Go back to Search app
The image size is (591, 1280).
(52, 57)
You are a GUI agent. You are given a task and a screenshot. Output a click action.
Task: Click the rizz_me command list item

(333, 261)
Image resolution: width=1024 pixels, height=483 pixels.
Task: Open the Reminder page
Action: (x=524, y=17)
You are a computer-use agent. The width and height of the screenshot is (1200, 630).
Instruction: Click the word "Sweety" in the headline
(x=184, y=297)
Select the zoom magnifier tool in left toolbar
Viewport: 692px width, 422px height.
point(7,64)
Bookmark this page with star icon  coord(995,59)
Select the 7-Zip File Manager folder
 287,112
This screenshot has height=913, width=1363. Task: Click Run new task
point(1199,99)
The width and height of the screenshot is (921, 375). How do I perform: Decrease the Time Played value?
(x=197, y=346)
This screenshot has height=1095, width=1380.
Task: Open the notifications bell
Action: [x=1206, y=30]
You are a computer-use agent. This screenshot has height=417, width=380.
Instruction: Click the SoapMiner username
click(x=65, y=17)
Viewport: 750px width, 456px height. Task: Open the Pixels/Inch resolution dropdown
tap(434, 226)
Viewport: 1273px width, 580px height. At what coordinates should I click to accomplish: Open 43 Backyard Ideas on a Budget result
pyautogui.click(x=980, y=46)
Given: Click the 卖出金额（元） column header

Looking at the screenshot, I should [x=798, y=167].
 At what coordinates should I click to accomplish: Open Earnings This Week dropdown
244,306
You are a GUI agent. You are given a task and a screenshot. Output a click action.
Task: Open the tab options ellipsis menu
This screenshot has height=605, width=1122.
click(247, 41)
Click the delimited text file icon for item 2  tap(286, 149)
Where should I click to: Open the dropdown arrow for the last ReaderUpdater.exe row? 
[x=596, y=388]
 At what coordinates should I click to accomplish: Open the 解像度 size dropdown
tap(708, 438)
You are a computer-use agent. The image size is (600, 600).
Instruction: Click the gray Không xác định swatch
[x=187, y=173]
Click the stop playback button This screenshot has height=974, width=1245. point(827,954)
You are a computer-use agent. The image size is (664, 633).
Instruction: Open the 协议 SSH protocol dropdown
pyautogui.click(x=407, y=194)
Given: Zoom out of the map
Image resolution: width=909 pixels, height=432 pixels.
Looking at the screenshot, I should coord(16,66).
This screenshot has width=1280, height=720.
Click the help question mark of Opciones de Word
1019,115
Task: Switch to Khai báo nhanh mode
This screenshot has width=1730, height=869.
⁂
How to complete this task. What is needed here is an exact copy of every record.

Result of this exercise.
Go back to Search app
The image size is (591, 1280).
(52, 57)
You are a GUI agent. You are given a task and a screenshot. Output a click action.
Task: Click the rizz_me command list item

(333, 261)
Image resolution: width=1024 pixels, height=483 pixels.
Task: Open the Reminder page
Action: (x=524, y=17)
You are a computer-use agent. The width and height of the screenshot is (1200, 630).
Instruction: Click the word "Sweety" in the headline
(x=184, y=297)
Select the zoom magnifier tool in left toolbar
Viewport: 692px width, 422px height.
point(7,64)
Bookmark this page with star icon  coord(995,59)
Select the 7-Zip File Manager folder
 287,112
This screenshot has height=913, width=1363. Task: Click Run new task
point(1199,99)
The width and height of the screenshot is (921, 375). How do I perform: Decrease the Time Played value?
(x=197, y=346)
This screenshot has height=1095, width=1380.
Task: Open the notifications bell
Action: [x=1206, y=30]
You are a computer-use agent. This screenshot has height=417, width=380.
Instruction: Click the SoapMiner username
click(x=65, y=17)
Viewport: 750px width, 456px height. Task: Open the Pixels/Inch resolution dropdown
tap(434, 226)
Viewport: 1273px width, 580px height. At what coordinates should I click to accomplish: Open 43 Backyard Ideas on a Budget result
pyautogui.click(x=980, y=46)
Given: Click the 卖出金额（元） column header

Looking at the screenshot, I should [x=798, y=167].
 At what coordinates should I click to accomplish: Open Earnings This Week dropdown
244,306
You are a GUI agent. You are given a task and a screenshot. Output a click action.
Task: Open the tab options ellipsis menu
This screenshot has height=605, width=1122.
click(247, 41)
Click the delimited text file icon for item 2  tap(286, 149)
Where should I click to: Open the dropdown arrow for the last ReaderUpdater.exe row? 
[x=596, y=388]
 At what coordinates should I click to accomplish: Open the 解像度 size dropdown
tap(708, 438)
You are a computer-use agent. The image size is (600, 600).
Instruction: Click the gray Không xác định swatch
[x=187, y=173]
Click the stop playback button This screenshot has height=974, width=1245. point(827,954)
You are a computer-use agent. The image size is (664, 633).
Instruction: Open the 协议 SSH protocol dropdown
pyautogui.click(x=407, y=194)
Given: Zoom out of the map
Image resolution: width=909 pixels, height=432 pixels.
Looking at the screenshot, I should coord(16,66).
This screenshot has width=1280, height=720.
Click the help question mark of Opciones de Word
1019,115
Task: Switch to Khai báo nhanh mode
This screenshot has width=1730, height=869.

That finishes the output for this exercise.